§ **Items from a data source**:
^^^^

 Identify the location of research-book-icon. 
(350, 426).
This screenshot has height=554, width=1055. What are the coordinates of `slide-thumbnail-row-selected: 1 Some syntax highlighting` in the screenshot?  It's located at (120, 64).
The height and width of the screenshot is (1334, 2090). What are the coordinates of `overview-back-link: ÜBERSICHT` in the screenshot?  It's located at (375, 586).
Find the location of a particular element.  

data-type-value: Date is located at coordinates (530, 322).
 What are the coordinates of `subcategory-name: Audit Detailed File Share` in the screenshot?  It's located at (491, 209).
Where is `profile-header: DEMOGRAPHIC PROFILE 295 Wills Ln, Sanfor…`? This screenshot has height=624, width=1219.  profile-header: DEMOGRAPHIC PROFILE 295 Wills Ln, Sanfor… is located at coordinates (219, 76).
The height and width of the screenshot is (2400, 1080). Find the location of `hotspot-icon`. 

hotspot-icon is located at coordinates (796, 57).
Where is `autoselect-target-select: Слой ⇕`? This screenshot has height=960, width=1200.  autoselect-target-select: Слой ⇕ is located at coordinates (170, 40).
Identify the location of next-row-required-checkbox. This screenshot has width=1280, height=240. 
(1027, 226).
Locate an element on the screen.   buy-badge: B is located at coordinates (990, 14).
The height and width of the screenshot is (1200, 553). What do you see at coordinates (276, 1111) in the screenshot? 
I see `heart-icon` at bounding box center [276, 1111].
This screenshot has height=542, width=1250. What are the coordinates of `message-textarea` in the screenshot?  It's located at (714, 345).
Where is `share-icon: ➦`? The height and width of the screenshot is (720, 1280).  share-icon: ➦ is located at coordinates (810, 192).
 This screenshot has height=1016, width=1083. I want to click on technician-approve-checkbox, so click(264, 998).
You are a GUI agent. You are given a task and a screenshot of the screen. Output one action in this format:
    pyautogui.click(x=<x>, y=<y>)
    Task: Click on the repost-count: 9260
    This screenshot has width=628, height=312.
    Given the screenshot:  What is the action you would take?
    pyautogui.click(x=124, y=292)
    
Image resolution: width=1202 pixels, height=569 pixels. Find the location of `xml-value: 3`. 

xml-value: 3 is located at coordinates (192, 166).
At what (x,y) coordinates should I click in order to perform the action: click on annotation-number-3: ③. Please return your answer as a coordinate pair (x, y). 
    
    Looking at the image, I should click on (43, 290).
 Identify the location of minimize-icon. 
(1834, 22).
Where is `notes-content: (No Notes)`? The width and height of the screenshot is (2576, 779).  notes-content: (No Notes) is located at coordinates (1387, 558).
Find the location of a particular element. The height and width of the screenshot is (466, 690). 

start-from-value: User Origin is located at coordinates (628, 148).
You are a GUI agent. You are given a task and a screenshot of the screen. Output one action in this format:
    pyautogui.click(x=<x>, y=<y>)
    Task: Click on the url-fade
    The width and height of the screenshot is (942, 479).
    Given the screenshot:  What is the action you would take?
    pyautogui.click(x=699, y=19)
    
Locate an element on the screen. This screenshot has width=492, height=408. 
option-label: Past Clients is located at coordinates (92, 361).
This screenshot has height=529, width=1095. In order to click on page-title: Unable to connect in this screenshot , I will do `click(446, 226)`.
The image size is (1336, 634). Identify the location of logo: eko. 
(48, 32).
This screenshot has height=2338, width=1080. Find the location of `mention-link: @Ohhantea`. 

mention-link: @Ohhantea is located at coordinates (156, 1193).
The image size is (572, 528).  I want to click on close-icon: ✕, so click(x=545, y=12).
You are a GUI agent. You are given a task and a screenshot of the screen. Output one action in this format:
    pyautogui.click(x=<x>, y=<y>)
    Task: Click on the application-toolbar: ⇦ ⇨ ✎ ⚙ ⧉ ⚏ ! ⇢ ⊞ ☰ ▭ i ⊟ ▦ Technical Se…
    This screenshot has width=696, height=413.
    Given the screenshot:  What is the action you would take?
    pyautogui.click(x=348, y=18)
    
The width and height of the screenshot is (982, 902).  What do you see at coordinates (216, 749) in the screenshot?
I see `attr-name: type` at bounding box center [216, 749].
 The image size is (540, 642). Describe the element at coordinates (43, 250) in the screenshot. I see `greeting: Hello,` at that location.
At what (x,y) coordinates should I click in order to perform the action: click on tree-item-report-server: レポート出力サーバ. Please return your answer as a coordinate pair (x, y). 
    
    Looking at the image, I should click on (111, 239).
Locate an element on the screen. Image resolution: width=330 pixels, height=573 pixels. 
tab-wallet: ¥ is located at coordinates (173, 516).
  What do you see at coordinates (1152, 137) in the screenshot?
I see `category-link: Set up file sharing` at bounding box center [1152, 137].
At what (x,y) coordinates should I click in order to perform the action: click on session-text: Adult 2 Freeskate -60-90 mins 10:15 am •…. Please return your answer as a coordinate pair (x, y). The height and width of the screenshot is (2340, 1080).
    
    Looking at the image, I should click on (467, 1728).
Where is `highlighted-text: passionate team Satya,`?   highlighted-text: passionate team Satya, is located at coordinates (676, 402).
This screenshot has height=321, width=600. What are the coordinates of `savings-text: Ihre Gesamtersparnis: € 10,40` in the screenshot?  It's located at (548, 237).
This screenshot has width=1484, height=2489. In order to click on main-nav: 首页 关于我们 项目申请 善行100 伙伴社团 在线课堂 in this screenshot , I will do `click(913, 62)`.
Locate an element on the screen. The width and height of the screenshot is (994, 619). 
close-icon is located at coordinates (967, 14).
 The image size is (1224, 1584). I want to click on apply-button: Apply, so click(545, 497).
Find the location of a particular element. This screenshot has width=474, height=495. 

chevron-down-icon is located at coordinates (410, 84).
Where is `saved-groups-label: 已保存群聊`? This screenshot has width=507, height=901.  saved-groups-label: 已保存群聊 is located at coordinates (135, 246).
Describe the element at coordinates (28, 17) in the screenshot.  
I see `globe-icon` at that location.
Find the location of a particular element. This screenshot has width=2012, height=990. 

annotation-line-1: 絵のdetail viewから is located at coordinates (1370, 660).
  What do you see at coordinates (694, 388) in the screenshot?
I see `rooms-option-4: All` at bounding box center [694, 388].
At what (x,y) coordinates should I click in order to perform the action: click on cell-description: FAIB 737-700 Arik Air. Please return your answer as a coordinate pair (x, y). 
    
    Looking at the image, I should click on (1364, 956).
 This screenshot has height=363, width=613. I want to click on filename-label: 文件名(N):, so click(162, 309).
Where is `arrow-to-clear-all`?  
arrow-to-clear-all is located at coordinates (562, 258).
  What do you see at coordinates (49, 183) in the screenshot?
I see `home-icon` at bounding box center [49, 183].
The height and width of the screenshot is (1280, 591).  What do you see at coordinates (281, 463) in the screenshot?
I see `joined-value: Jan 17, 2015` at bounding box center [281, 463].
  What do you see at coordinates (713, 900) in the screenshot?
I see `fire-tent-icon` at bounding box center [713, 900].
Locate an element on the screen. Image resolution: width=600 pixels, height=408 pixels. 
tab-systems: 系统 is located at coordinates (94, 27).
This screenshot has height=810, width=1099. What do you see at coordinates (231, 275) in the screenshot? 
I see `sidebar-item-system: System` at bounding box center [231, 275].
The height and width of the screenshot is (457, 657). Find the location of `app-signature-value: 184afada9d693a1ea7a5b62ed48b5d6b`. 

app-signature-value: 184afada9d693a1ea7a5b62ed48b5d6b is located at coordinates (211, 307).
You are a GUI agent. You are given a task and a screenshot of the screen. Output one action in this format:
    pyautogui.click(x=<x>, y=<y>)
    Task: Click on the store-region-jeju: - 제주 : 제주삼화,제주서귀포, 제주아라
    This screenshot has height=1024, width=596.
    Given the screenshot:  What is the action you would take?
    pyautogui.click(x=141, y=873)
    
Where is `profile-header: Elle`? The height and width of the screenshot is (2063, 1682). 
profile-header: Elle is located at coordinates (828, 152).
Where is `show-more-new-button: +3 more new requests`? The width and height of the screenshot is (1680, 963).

^^^^

§ **Task to complete**:
Give as a numbered list the lines starting at the one containing "coordinates (810, 192)." and ending at the one containing "This screenshot has height=1016, width=1083.", leaving out any blank lines.

§ **Solution for this problem**:
1. Where is `share-icon: ➦`? The height and width of the screenshot is (720, 1280).  share-icon: ➦ is located at coordinates (810, 192).
2.  This screenshot has height=1016, width=1083. I want to click on technician-approve-checkbox, so click(264, 998).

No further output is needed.